A hard part to understand is the logic of (1) above. Let us assume
for illustration that the program has four instructions (numi = 4).
Then when this subroutine is called to process the last instruction (i =
numi - 1), the operands may be in any of the configurations shown below.
The last instruction sets r4, the second from last instruction sets r3,
and its predecessor sets r2. ii denotes a register containing an
immediate value, or a register <= RY; in particular ii < r2. We assume
the last instruction ("op") has three input operands, as that is the
more difficult case, and that the second from last instruction does not
use r2. Therefore the last instruction must be altered so that it uses
both r2 and r3.
operand: 0 1 2 0 1 2
op r4,ii,ii,ii ==> op r4,r3,r2,ii Add r2 and r3.
op r4,ii,r2,ii ==> op r4,r3,r2,ii Add r3.
op r4,ii,r3,ii ==> op r4,r2,r3,ii Add r2.
op r4,ii,ii,r2 ==> op r4,r3,ii,r2 Add r3.
op r4,ii,r2,r2 ==> op r4,r3,r2,r2 Add r3.
op r4,ii,r3,r2 ==> no change
op r4,ii,ii,r3 ==> op r4,r2,ii,r3 Add r2.
op r4,ii,r2,r3 ==> no change
op r4,ii,r3,r3 ==> op r4,r2,r3,r3
These are the only possibilities. The first input operand cannot be
r2 or r3, because if it were, then it must have just been incremented
from r1 or r2 resp., and in this case "increment" does not call
"fix_operands."
The first row above means that if none of the last instruction's
operands are r2 or r3, then the change that adds r2 and r3 and that
"minimizes" the resulting instruction is to change operand 0 to r3 and
operand 1 to r2. The second row shows a case in which r2 is already
present, but r3 is not. The minimal change is to change operand 0 to r3.
Examination of all the possibilities reveals that a workable simple
rule is:
(1) If r3 is not used, then change operand 0 to be r3.
(2) Then, if r2 is not used, change operand 0 to r2 unless that
decreases the instruction, in which case change operand 1 to r2.
These rules are coded in the block headed by "if (i == numi - 1)".
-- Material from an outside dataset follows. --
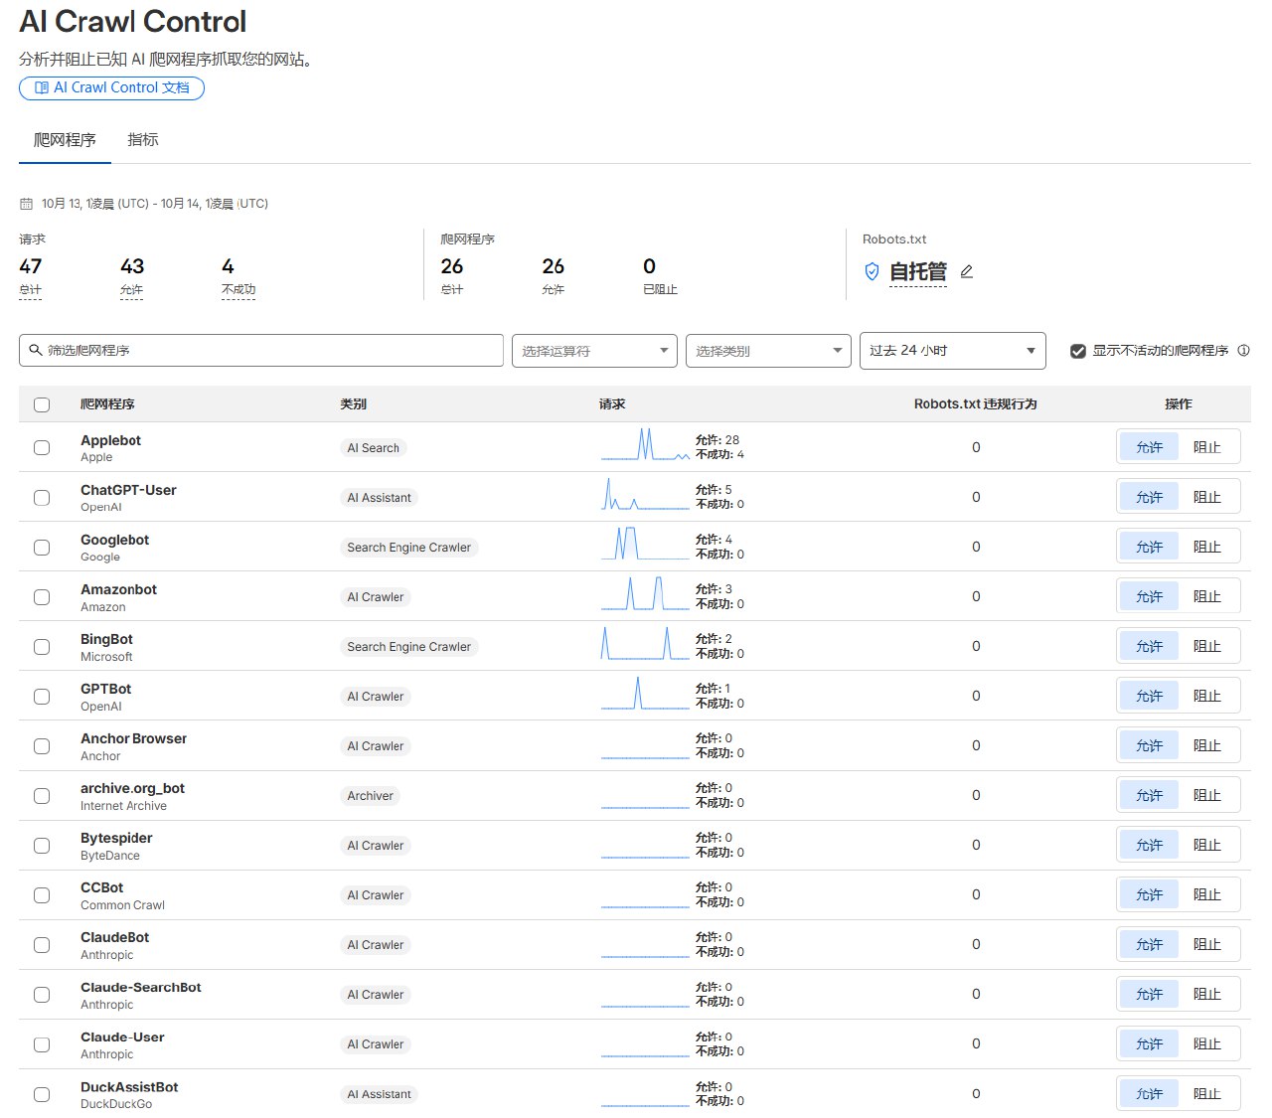Click 允许 for the Bytespider row
1272x1118 pixels.
tap(1149, 845)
It might seem that the program should test that pgm[i].opnd[0] is not
equal to rs or rt; however, as noted above operand 0 is never equal
to those registers at this point.
This scheme is sufficient to ensure that if numi = 3, no trial
program has an unused computed value. If numi = 4, a small percentage
of trial programs will have an unused computed value. Incorporation
of the r2 part of it improved the execution time by about a factor of
1.4 if numi = 3, and a factor of 1.8 if numi = 4. If numi = 5, there
is probably a substantial percentage of trial programs with one or
more unused computed values; it hasn't been tried. */
int rs, rt, k;
k = pgm[i].op;
if (i == numi - 1) { // If this is the last insn:
rs = numi + RI0 - 2; // Second from last reg.
if (pgm[i].opnd[1] != rs && pgm[i].opnd[2] != rs) {
pgm[i].opnd[0] = rs;
}
rt = rs - 1; // Third from last reg.
if (pgm[i-1].opnd[0] != rt && pgm[i-1].opnd[1] != rt &&
pgm[i-1].opnd[2] != rt && pgm[i].opnd[1] != rt &&
pgm[i].opnd[2] != rt && rt >= RI0) {
// The last instruction needs to reference rt.
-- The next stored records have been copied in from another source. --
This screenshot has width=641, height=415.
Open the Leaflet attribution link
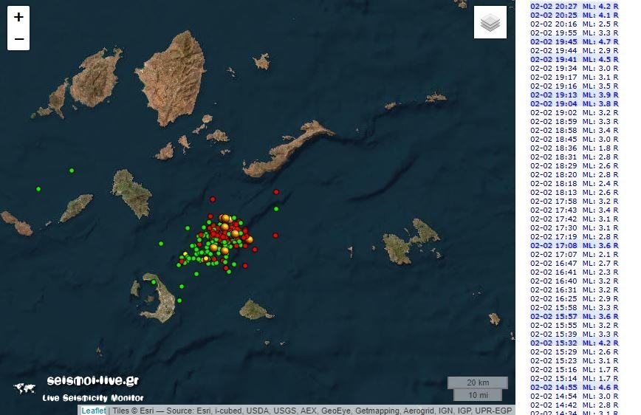(x=93, y=411)
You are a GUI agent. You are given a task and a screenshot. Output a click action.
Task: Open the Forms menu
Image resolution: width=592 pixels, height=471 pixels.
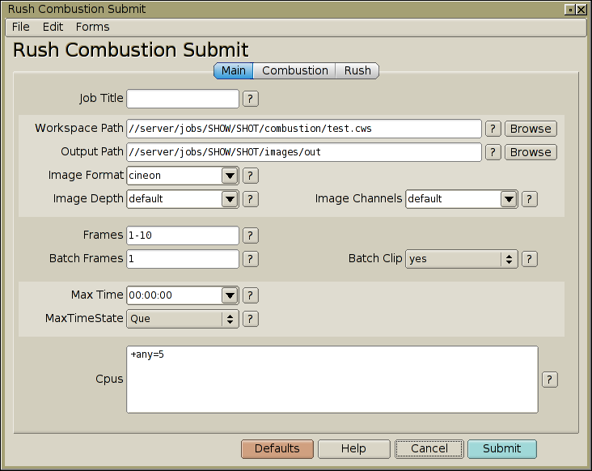tap(92, 27)
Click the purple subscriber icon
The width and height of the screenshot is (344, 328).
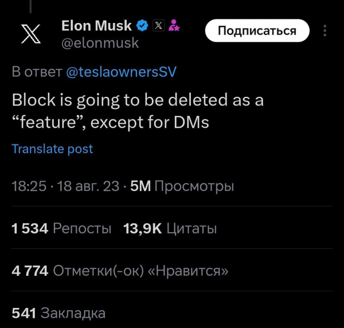click(173, 26)
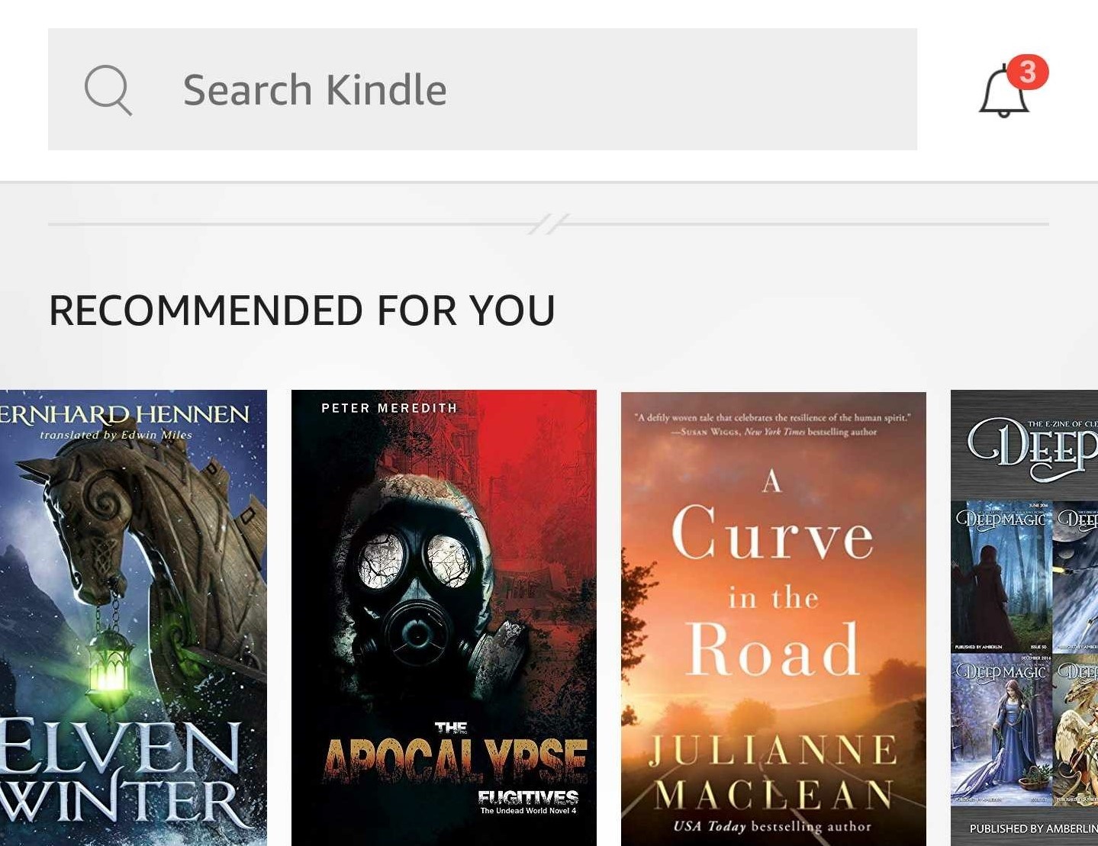The width and height of the screenshot is (1098, 846).
Task: Select the Deep Magic red-cloaked figure issue
Action: pos(1001,577)
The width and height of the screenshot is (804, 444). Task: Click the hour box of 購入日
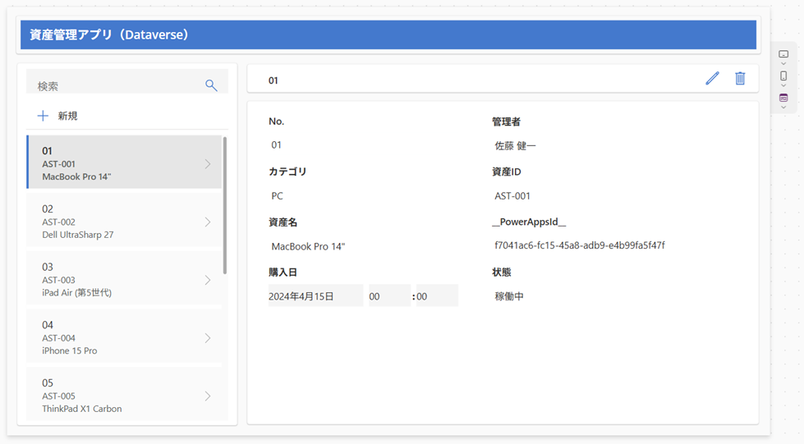(388, 296)
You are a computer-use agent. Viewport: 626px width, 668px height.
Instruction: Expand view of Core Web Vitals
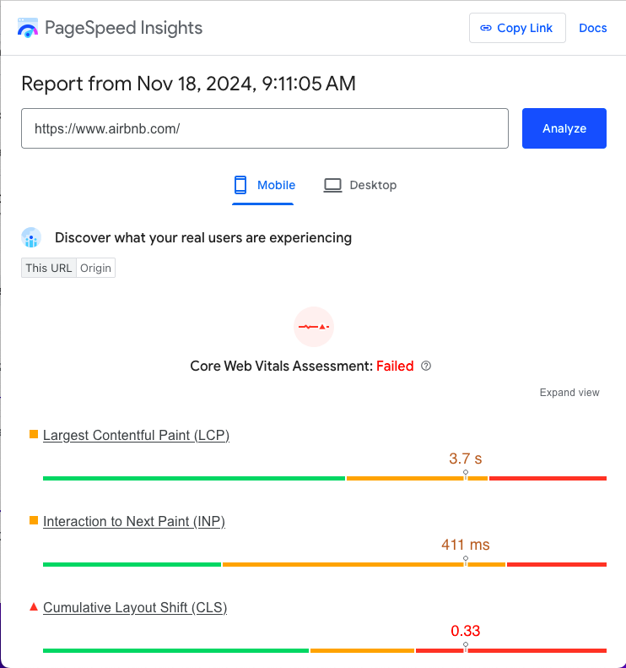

if (pgm[i].opnd[0] < rt) pgm[i].opnd[0] = rt;
else if (isa[k].numopnds > 1) pgm[i].opnd[1] = rt;
// else (unary op), forget it.
}
}
if (isa[k].commutative) {
if (pgm[i].opnd[0] < pgm[i].opnd[1])
pgm[i].opnd[0] = pgm[i].opnd[1];
return; // No need to do next check, as opnd[0]
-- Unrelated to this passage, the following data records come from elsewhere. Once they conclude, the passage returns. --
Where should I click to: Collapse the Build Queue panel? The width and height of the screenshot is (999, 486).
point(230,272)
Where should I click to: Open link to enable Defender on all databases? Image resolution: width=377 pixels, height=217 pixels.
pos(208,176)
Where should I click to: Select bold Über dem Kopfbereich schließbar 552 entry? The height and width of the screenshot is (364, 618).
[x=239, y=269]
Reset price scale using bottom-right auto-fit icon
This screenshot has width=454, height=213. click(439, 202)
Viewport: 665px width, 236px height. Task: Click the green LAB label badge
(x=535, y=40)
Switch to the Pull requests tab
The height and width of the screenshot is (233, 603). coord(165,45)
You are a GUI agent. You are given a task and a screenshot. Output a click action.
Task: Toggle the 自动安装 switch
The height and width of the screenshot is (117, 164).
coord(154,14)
} // is always a reg containing a variable.
if (i != numi - 1) {
if (pgm[i].opnd[0] < RX && pgm[i].opnd[1] < RX &&
pgm[i].opnd[2] < RX) {
if (isa[k].commutative) abort();
pgm[i].opnd[0] = RX;
}
}
}
// --------------------------- increment -------------------------------
INLINE int
increment(void)
{
/* This routine "increments" the instruction list, in a manner
similar to counting. The instruction list changes basically
like this:
i0 r0,r0 i0 r0,r0 i0 r0,r0 i0 r0,r0
i0 r0,r0 ==> i0 r0,r0 ==> i0 r0,r0 ==> i0 r0,r0 etc.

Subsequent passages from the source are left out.